What happened next to WFC could not be predicted by anyone - and only the most foolish of idiots now would claim they would have expected Koppel and Winkelman to botch the move for a further 18 months. Anyone who tells you they knew there was another 18 months, administration and other factors to come, is simply a liar.
Why has no one come in to 'save' the club in London?
Simple... because it was never for sale and the owners never looked to bring anyone else in prior to the Commission. No one ever had the chance to save the club. Claiming no one in London tried to save the club prior to the Commission is like claiming no one offered to buy your house before you even put it on the market.
And after the Commission? Well why would anyone try to 'save' a club whose owners still hadn't put it up for sale and remained focused on trying to reap the rewards of an MK move, right up to the point they placed the club into administration. But, don't lose sight of the fact that we are dealing with the 29th May 2002 here and at that point the club isn't in administration, isn't for sale and there is absolutely no reason for any outside investor to even think there's an opportunity to get involved with the club. Koppel never appealed for a buyer or new investors to keep the club in London. Read the contemporary pieces linked above - Koppel warns of dire consequences but never appeals for investors or for a solution in London. No one ever had the chance to save Wimbledon FC, because the owners simply didn't want it saved, they wanted it in MK.
Can Wimbledon FC's owners be persuaded to change their minds?
No. What else was anyone supposed to conclude? The fans had battled Dublin previously and had been fighting the MK move for 18 months. All protests and attempts to negotiate with the owners had been met with total refusal, so who in their right mind would expect that to suddenly change?
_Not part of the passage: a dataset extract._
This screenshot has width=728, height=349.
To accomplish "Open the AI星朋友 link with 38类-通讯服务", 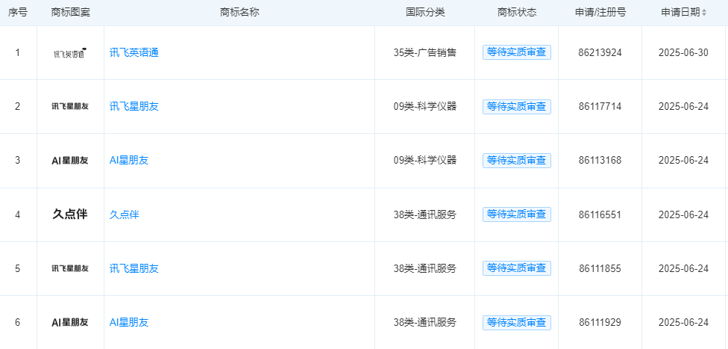I will tap(129, 322).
Check out this contemporaneous account of an Official Wimbledon Fans Forum (OWFF) meeting, for the full horror of the club's attitude: http://www.wisa.org.uk/cgi/l/articles/index.cgi?action=show&id=10
Frankly, it is insane to suggest that after being granted the very thing they had been fighting for (permission to move to MK), that Koppel and the owners would then somehow be more amenable to what the fans wanted. Seriously, anyone that at this point (29th May 2002) suggesting to me that trying to persuade Koppel to change his mind was a worthwhile exercise - I'd have had them sectioned.
Why couldn't the fans step in to save the club?
Again simple - the club wasn't for sale or in a position where the fans could play a part until long after 29th May 2002. All attempts at fan involvement had been rebuffed by the club, precisely because they wanted the MK move and we didn't. You can't save something that refuses all attempts from those that want to actually save it.
On 29th May 2002, any Wimbledon fan aware of the facts and paying attention knew that Wimbledon FC was moving to Milton Keynes, that the owners couldn't be dissuaded, that there were no practical ways to stop the move and that they faced the coming football season without any club to support. Wimbledon FC was dead, it was an MK club, and if Wimbledon was to have a club for the 2002-3 season, then something had to be done and done in a hurry, because the new season was less than 8 weeks away.
That is the truth, that is the reality. AFC Wimbledon wasn't formed even so much as a minute too early. Wimbledon fans didn't abandon their club - the owners of the club conducted a protracted, vigorous and successful campaign to abandon the fans. Those who seek to revise the real history and claim Wimbledon fans abandoned their club, are simply liars, charlatans and pond-scum.